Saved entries

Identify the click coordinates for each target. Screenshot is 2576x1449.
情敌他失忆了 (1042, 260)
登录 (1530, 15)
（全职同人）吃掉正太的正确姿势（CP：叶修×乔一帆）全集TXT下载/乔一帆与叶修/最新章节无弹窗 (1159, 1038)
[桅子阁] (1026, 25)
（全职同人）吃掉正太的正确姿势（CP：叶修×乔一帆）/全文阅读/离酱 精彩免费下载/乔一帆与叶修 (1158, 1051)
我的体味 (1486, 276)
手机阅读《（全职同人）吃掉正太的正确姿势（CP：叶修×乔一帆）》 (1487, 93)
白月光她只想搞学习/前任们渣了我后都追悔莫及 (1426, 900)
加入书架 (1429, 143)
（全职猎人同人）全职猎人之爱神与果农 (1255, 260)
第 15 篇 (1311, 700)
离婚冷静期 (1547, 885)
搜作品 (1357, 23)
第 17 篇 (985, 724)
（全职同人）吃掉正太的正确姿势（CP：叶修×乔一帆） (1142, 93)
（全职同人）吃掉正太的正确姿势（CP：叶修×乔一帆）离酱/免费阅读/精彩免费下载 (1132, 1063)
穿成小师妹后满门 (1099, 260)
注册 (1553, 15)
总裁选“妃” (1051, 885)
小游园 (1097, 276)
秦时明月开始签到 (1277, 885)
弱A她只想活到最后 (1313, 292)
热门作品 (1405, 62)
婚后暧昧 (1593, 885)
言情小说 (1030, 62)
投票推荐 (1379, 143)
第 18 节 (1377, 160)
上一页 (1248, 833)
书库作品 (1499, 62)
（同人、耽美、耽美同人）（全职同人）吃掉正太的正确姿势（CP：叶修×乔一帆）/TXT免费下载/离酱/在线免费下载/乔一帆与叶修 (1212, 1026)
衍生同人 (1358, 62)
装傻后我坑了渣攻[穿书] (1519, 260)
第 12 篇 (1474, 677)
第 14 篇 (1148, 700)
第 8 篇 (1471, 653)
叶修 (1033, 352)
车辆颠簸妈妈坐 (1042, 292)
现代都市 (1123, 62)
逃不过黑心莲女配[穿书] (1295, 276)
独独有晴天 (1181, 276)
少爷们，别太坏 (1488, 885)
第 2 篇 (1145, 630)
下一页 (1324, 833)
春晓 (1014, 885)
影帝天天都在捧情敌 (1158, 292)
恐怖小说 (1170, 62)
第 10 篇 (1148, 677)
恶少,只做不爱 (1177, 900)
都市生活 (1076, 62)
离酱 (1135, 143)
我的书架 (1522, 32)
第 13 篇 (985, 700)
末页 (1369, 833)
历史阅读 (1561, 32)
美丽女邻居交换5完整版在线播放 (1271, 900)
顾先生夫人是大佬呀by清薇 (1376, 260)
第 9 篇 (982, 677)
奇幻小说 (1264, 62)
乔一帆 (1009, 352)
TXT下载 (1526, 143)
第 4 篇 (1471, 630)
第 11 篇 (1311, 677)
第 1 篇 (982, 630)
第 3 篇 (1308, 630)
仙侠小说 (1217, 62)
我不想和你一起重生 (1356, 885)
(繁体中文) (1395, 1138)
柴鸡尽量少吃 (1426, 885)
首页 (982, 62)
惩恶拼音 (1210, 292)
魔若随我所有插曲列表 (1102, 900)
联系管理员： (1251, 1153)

### REQUIRED WORK
The lines above, from the first through the one containing "影帝天天都在捧情敌 (1158, 292)", must be restated word for word, with nothing added.

### OUTPUT FOR THIS TASK
Identify the click coordinates for each target. Screenshot is 2576x1449.
情敌他失忆了 (1042, 260)
登录 (1530, 15)
（全职同人）吃掉正太的正确姿势（CP：叶修×乔一帆）全集TXT下载/乔一帆与叶修/最新章节无弹窗 (1159, 1038)
[桅子阁] (1026, 25)
（全职同人）吃掉正太的正确姿势（CP：叶修×乔一帆）/全文阅读/离酱 精彩免费下载/乔一帆与叶修 (1158, 1051)
我的体味 (1486, 276)
手机阅读《（全职同人）吃掉正太的正确姿势（CP：叶修×乔一帆）》 (1487, 93)
白月光她只想搞学习/前任们渣了我后都追悔莫及 (1426, 900)
加入书架 (1429, 143)
（全职猎人同人）全职猎人之爱神与果农 (1255, 260)
第 15 篇 (1311, 700)
离婚冷静期 (1547, 885)
搜作品 (1357, 23)
第 17 篇 (985, 724)
（全职同人）吃掉正太的正确姿势（CP：叶修×乔一帆） (1142, 93)
（全职同人）吃掉正太的正确姿势（CP：叶修×乔一帆）离酱/免费阅读/精彩免费下载 (1132, 1063)
穿成小师妹后满门 (1099, 260)
注册 (1553, 15)
总裁选“妃” (1051, 885)
小游园 (1097, 276)
秦时明月开始签到 (1277, 885)
弱A她只想活到最后 (1313, 292)
热门作品 (1405, 62)
婚后暧昧 (1593, 885)
言情小说 (1030, 62)
投票推荐 (1379, 143)
第 18 节 (1377, 160)
上一页 (1248, 833)
书库作品 (1499, 62)
（同人、耽美、耽美同人）（全职同人）吃掉正太的正确姿势（CP：叶修×乔一帆）/TXT免费下载/离酱/在线免费下载/乔一帆与叶修 (1212, 1026)
衍生同人 (1358, 62)
装傻后我坑了渣攻[穿书] (1519, 260)
第 12 篇 (1474, 677)
第 14 篇 (1148, 700)
第 8 篇 (1471, 653)
叶修 (1033, 352)
车辆颠簸妈妈坐 (1042, 292)
现代都市 (1123, 62)
逃不过黑心莲女配[穿书] (1295, 276)
独独有晴天 (1181, 276)
少爷们，别太坏 (1488, 885)
第 2 篇 (1145, 630)
下一页 (1324, 833)
春晓 (1014, 885)
影帝天天都在捧情敌 (1158, 292)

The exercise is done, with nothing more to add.